▶ **EXERCISE GOAL**:
Extend the post on how HashMaps work by writing what comes after its last sentence.

Thursday, November 19, 2009

How HashMaps Work

This was originally written as an answer to a StackOverflow question where the original poster and several responders seemed to have some misunderstandings of how hashed lookup works. Since it would end up buried under a dozen more-or-less right responses if posted there, I've decided to post here, where it might end up on the front page of Google.

The Hashcode

Hashed lookup starts with an object's hashcode. A hashcode is simply a number that is permanently associated with an object, used only when storing that object in a hashed structure; there's no magic about it. The only rule that governs hashcode values is that, given objects x and y, if x.equals(y) returns true, then both x and y must return the same hashcode. The reverse isn't true: x and y could return the same hashcode, but not be considered equal. Here's an example:

Long x = Long.valueOf(0x600000002L);
Long y = Long.valueOf(0x700000003L);


All objects could return 0 as their hashcode, and that would satisfy the rules. It wouldn't be very useful, however. To be useful, a hash function must evenly distribute values over the 32-bit range of an integer: you should be able to apply the same statistical tests that you would for a random number generator.

There are many ways to compute hashcodes. Integer, for example, simply returns its int value. Long does a shift and xor, to mix its high-order 32 bits with its low-order 32 bits. A common approach is to keep a running sum, multiplying that sum by a small prime number before adding each term. This is how String does it:

for (int i = 0; i < len; i++) {
    h = 31*h + val[off++];

Note that this causes a string's hashcode to be “driven” by its trailing characters; integer overflow during multiplication claims the leading characters. This is OK, as long as the strings end with different characters — which normal text almost always will. As I recall, the original (1.1.x) implementation of String.hashCode() gave greater weight to the leading characters in the string, which turned out to be a very bad thing when processing HTTP URLs (which all start with “http://”).

Some Myths About Hashcodes

A lot of people think that a hashcode is a unique identifier for an object. This is wrong, and the reason should be obvious: a Java hashcode is 32 bits. As soon as you have objects with 33 bits of data, you're guaranteed to have two objects with the same hashcode. Depending on the hash function, you can have collisions with less than 32 bits of object data: the strings “Az” and “C<”, for example.

▶ **RAW RECORDS**:

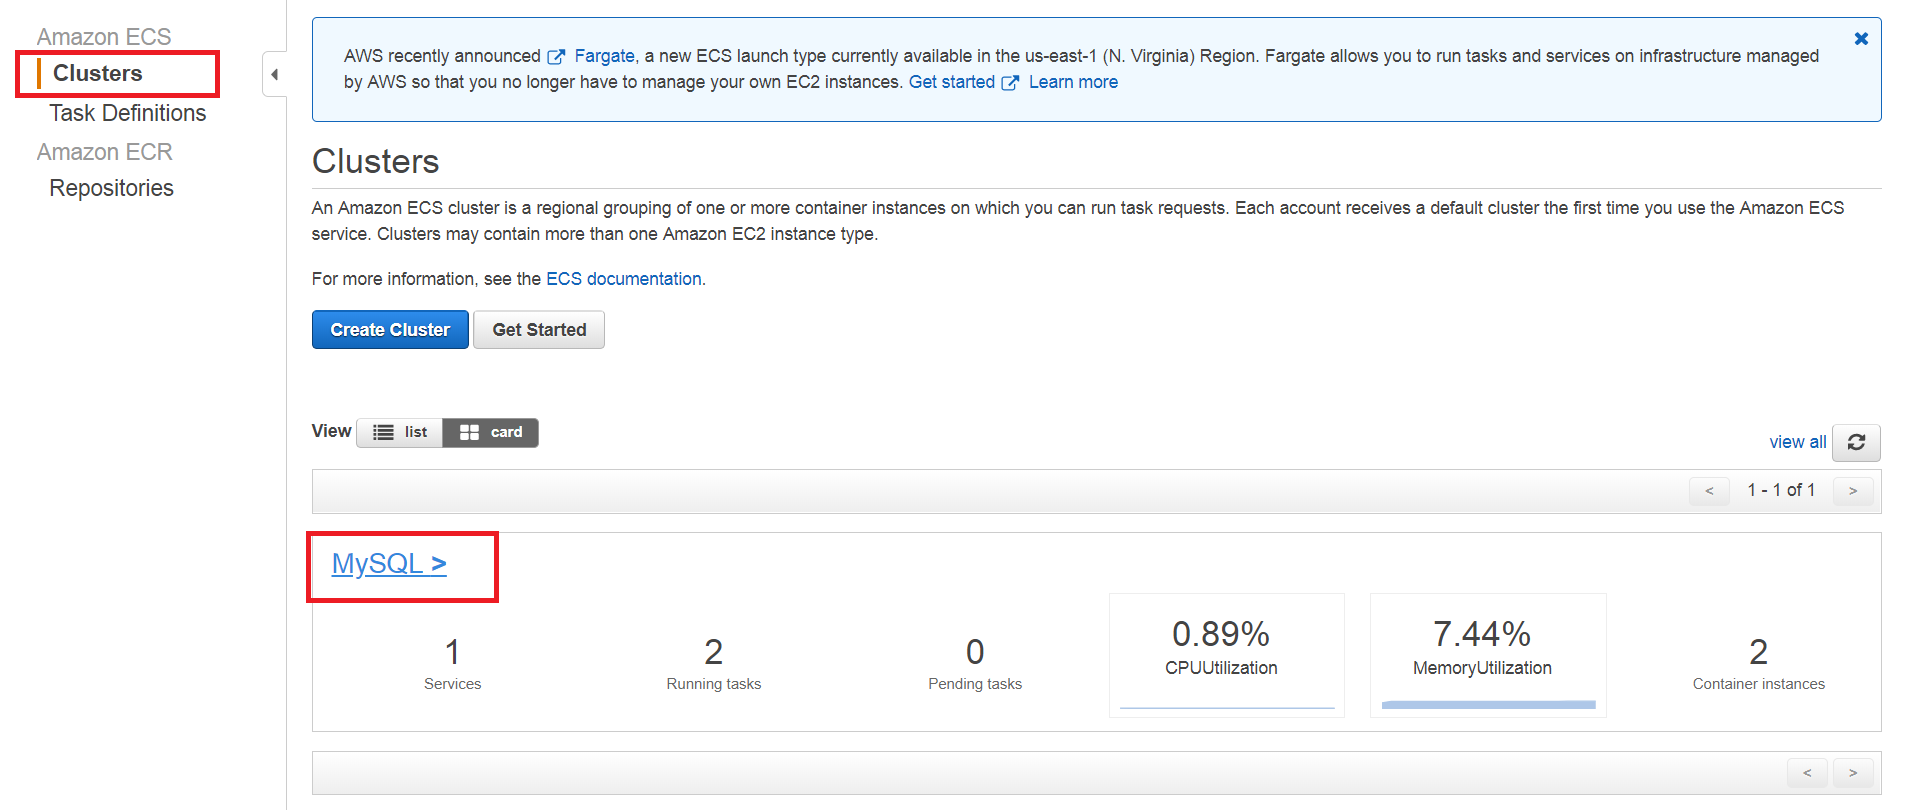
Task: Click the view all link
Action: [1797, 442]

---

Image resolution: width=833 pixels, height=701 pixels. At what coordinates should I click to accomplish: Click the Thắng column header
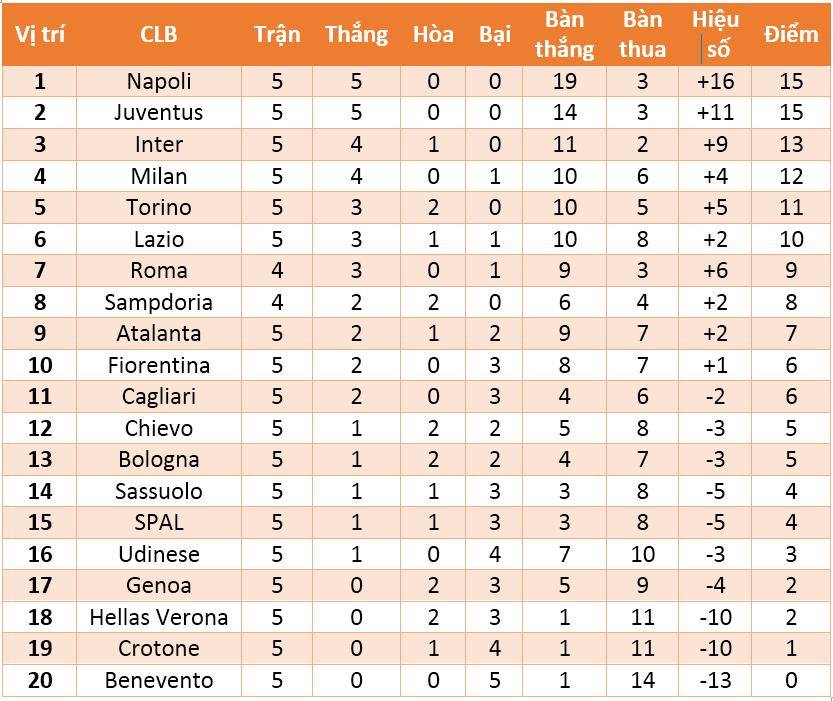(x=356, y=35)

▶ **ANSWER TO THIS EXERCISE**:
Then there's the “identity” hashcode returned by Object.hashCode(). The myth is that it returns a pointer to the object, which in a 32-bit JVM would be a unique identifier. Perhaps it does return a pointer, at least on the first call; it is, after all, implemented as a native method. However, objects are permitted to move around in the heap, so if the identity hashcode is indeed a pointer, there is no guarantee that two objects won't (over time) have the same value.


OK, so every object has a hashcode; what's the point? For just a moment, pretend that a hashcode is indeed a unique identifier for the object. If that were the case, then you could create a map around an object array that had 2^32 elements: compute the key's hashcode, and return whatever you found at that spot in the array.

But, as I've said, hashcodes aren't unique identifiers, and an array containing 2^32 objects would be too big to fit in the heap (at least on a 32-bit JVM). But the idea still holds: take an array with 1,000 elements, and divide the hashcode by 1,000, and you can return whatever is at that index.

But then what happens if two objects map to the same index? They don't even have to have the same hashcode: with our thousand element table, one object could have hashcode 1001, and the second could have hashcode 2001. This is known as a hash collision.

There are many ways to resolve a hash collision. A really dumb approach is to find the next empty cell in the array. So if your hashcode mod 1000 is 723, and cell 723 already has a value, you look in cell 724 … then 725, then 726, and so on. As the table gets full, you'll end up doing a linear search of the entire table looking for an empty cell.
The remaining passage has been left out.